START DOCUMENT SEGMENT
The creation of the circuit service over the Highland branch coincided with a "major program of capital investment and improvements" by the Boston and Albany. Architect Henry Hobson Richardson, who had been involved with the B&A since 1867 and designed Auburndale station for the railroad in 1881, was commissioned to design several stations for the B&A. These included the three stations opened on the new section through Newton Highlands (Eliot, Waban, and Woodland), plus a new building (completed in 1884) for the existing Chestnut Hill station. The three new stations were intended to attract real estate development to what were then lightly populated areas.

After Richardson's death in 1886, his successor firm of Shepley, Rutan and Coolidge designed a number of additional stations for the B&A, several of which were for the Highland branch. These included replacements for six of the former NY&NE stations - Newton Highlands in 1887, Reservoir in 1888, Newton Centre in 1891, Brookline Hills in 1892, and Longwood in 1894 - plus Riverside in 1894. Most originally had their grounds designed by landscape architect Frederick Law Olmsted. Ignored in this renewal program was the circa-1870 Brookline station, dismissed by Charles Mulford Robinson in 1902 as "disappointing...a brick structure of an earlier date."
END DOCUMENT SEGMENT
START PROVIDED INFORMATION
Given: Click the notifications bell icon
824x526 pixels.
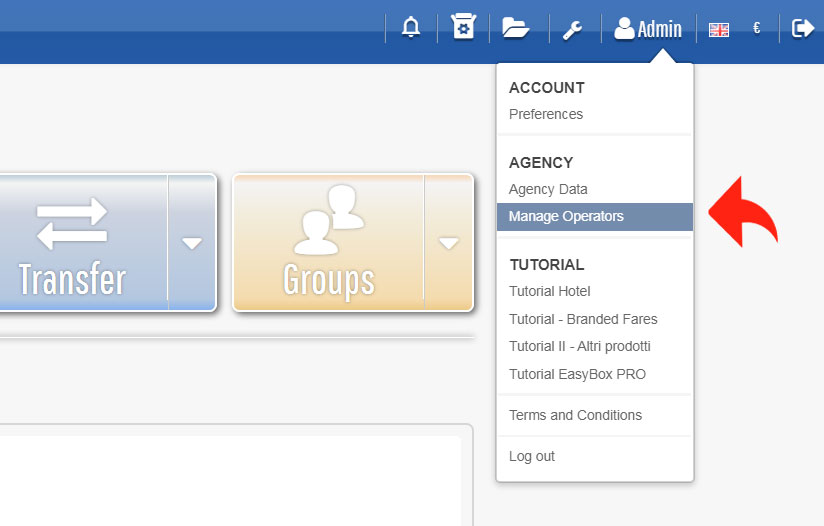Looking at the screenshot, I should (x=411, y=28).

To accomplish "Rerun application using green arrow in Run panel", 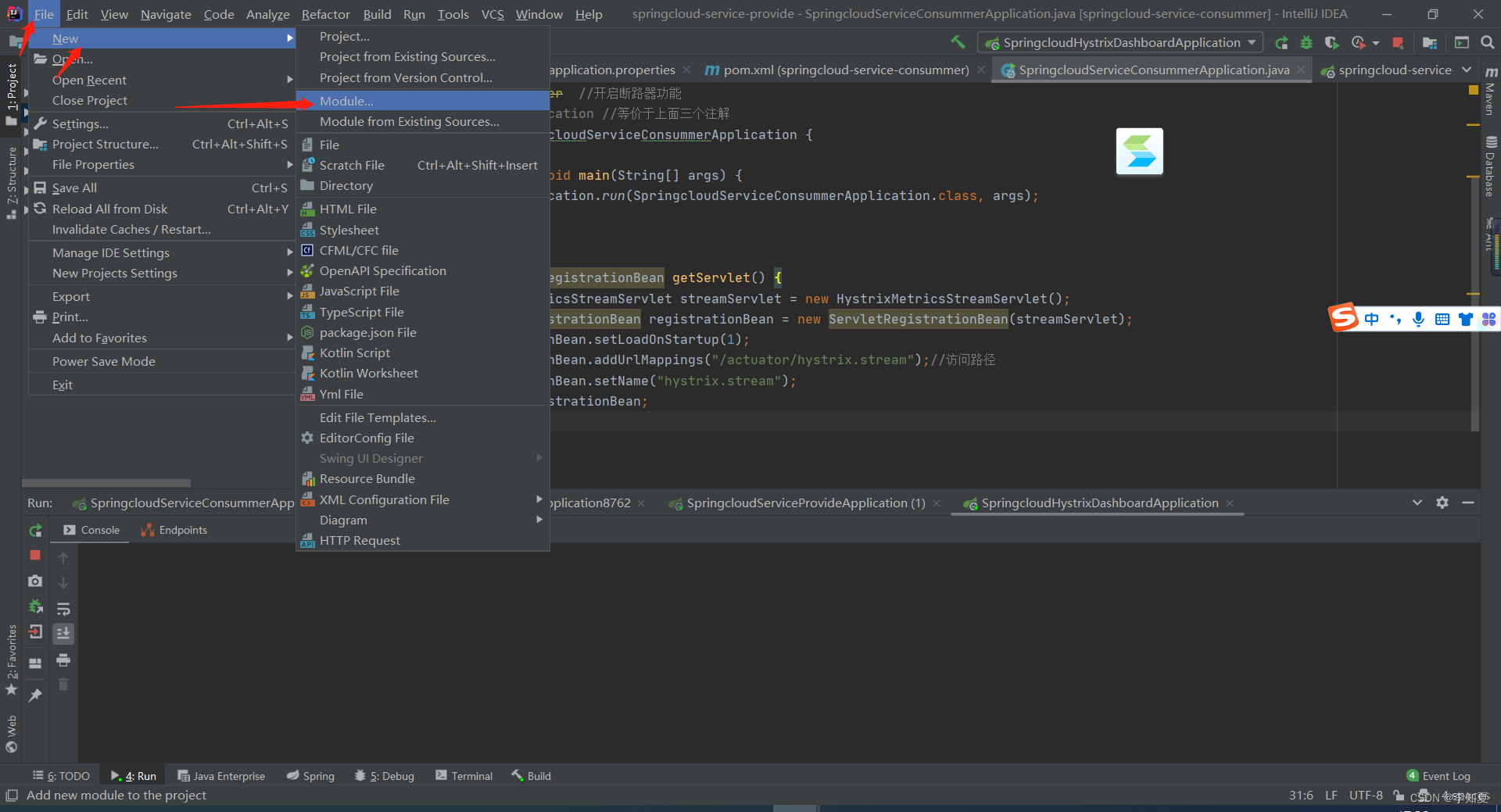I will tap(35, 531).
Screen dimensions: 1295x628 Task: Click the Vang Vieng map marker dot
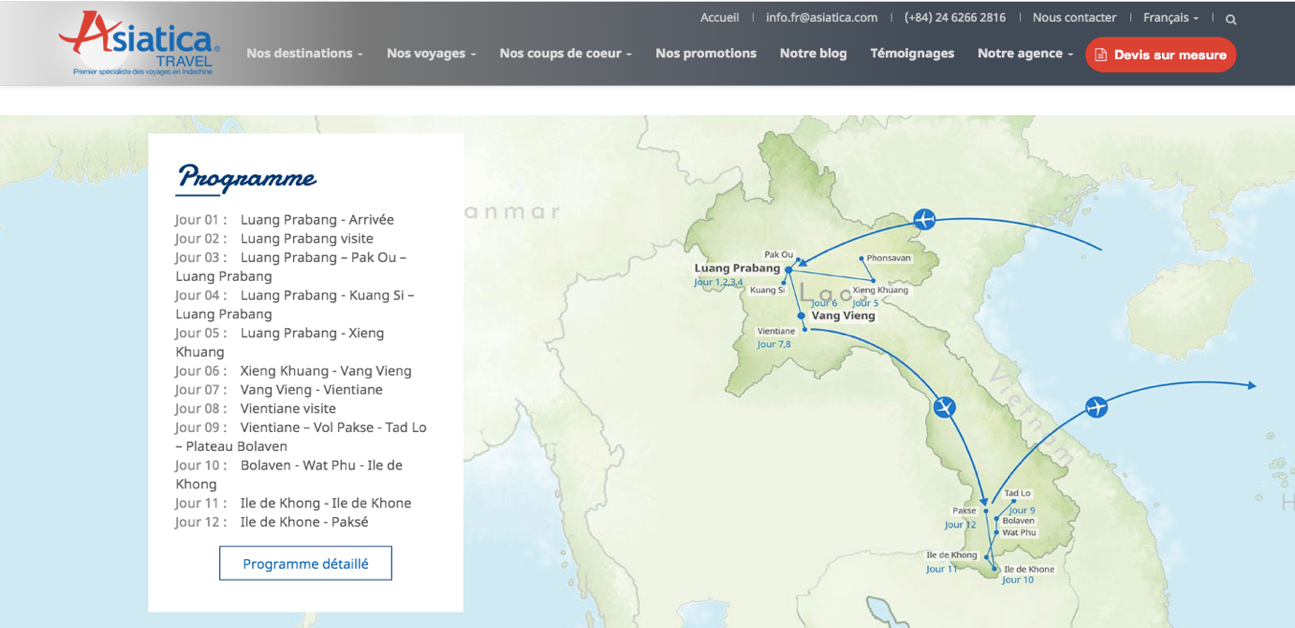tap(802, 315)
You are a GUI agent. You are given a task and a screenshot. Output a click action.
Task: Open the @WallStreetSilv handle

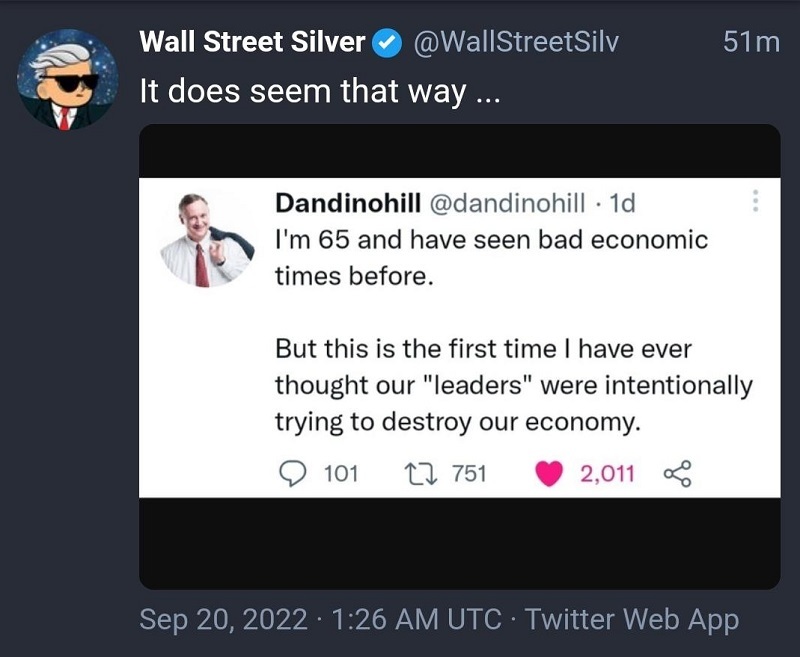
END PROVIDED INFORMATION
Please carry on the passage about the Boston and Albany's Highland branch stations from the point where it stops. The records were taken from a different source than the text.

Most of the stations were demolished during the light rail conversion to provide additional parking spaces. However, four structures remain: the station buildings at Newton Centre, Newton Highlands, and Woodland, plus part of the baggage and express building at Newton Centre. (None of the Olmsted-designed landscaping survived.) On March 25, 1976, the four structures were added to the National Register of Historic Places as the Newton Railroad Stations Historic District. The structures at Newton Centre and Newton Highlands are in use by businesses, while the run-down Woodland station is used for storage by a golf course.